Miyako avait toujours été comme ça. Totale dans ses émotions et ses jugements.
Elle était assise à son bureau, et la regardait, les jambes et bras croisés dans une position glacée.
- Il faut qu’on parle, lança-t-elle vivement.
Hikari eut de nouveau un soupir. Elle était de nature tolérante et savait tout endurer, mais elle se sentit presque aussitôt épuisée d’avance face à cette conversation qui s’annonçait stérile. Elle s’assit sur le lit de Miyako, jeta un coup d’œil aux murs. Les couleurs étaient chaudes, accueillantes, des objets partout dans les coins.

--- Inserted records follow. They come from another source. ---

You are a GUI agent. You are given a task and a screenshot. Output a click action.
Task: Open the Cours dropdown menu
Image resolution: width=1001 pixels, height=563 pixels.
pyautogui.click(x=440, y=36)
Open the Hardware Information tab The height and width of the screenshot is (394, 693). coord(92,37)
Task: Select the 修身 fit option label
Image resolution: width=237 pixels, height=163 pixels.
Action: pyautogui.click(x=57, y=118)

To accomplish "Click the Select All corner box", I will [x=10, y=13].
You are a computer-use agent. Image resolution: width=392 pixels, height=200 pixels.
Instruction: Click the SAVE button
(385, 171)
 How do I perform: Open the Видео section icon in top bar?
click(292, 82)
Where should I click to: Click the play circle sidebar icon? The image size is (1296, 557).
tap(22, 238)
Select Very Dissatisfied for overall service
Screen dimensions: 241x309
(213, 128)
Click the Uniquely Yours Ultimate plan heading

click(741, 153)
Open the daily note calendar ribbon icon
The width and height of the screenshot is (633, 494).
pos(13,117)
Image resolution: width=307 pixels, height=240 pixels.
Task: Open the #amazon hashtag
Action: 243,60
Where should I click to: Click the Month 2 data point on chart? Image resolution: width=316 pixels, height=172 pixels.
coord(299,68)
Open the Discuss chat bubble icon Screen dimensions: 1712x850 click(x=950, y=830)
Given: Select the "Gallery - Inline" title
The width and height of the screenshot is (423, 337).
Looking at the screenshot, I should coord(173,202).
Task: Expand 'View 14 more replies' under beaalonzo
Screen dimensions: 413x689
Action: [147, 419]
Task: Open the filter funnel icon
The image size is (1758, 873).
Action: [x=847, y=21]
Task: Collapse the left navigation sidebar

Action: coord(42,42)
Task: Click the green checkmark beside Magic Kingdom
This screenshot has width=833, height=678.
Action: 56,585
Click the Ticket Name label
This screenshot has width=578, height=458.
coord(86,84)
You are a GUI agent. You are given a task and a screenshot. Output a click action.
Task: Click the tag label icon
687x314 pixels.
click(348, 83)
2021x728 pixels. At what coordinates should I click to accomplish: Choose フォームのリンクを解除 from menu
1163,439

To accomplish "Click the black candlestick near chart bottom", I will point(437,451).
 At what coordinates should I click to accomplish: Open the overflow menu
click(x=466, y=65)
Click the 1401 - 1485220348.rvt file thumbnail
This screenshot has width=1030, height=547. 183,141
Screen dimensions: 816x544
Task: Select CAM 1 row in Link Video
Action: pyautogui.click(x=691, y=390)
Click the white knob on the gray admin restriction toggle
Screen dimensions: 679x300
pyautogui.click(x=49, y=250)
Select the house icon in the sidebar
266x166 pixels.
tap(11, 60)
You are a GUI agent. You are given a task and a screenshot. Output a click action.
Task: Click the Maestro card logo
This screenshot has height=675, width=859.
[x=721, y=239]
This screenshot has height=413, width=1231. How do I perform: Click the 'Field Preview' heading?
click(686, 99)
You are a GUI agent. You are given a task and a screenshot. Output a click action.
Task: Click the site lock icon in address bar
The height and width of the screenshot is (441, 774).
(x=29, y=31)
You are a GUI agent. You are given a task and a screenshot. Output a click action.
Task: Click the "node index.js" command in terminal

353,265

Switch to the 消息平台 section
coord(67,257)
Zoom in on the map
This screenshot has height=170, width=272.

- Je sais déjà ce que tu veux me dire, répondit Hikari d’une voix lasse. C’est à propos de Daisuke, c’est ça ?
Miyako ne répondit pas.
- Je me suis excusée, et je reconnais que ma conduite n’a pas été des plus sincères. Toutefois, mon intention était honnête : je ne voulais pas le faire souffrir.
- Tu l’as quand même fait, rétorqua Miyako. Tu as laissé le temps s’écouler, et plus Daisuke semblait amoureux de toi, plus tu reculais ta déclaration. Takeru non plus n’a rien fait. Je l’aurais cru plus brave.
- Arrête ! s’exclama Hikari en se redressant d’un coup.
Une tâche empourpra ses joues et les traits de son visage s’étaient durcis. Dans ses yeux brillait une colère qui ne demandait qu’à éclater et Miyako, un peu surprise, reconnut en elle le caractère de Taichi, si vif. Elle en était la sœur après tout.
- Ne parle pas de Takeru comme ça !
Miyako émit une sorte de sifflement rageur mais ne dit rien.
- Tu es mal placée pour me faire la morale, Miyako ! continua Hikari, sentant comme un abcès se crever en elle tandis qu’elle prononçait tout ce qu’elle pensait. Tu n’as rien dit non plus, tu ne lui as même pas parlé, ni rien ! Iori non plus, à vrai dire.
Miyako tendit une main vers Hikari, lui faisant comprendre que cela suffisait. Son regard était froid.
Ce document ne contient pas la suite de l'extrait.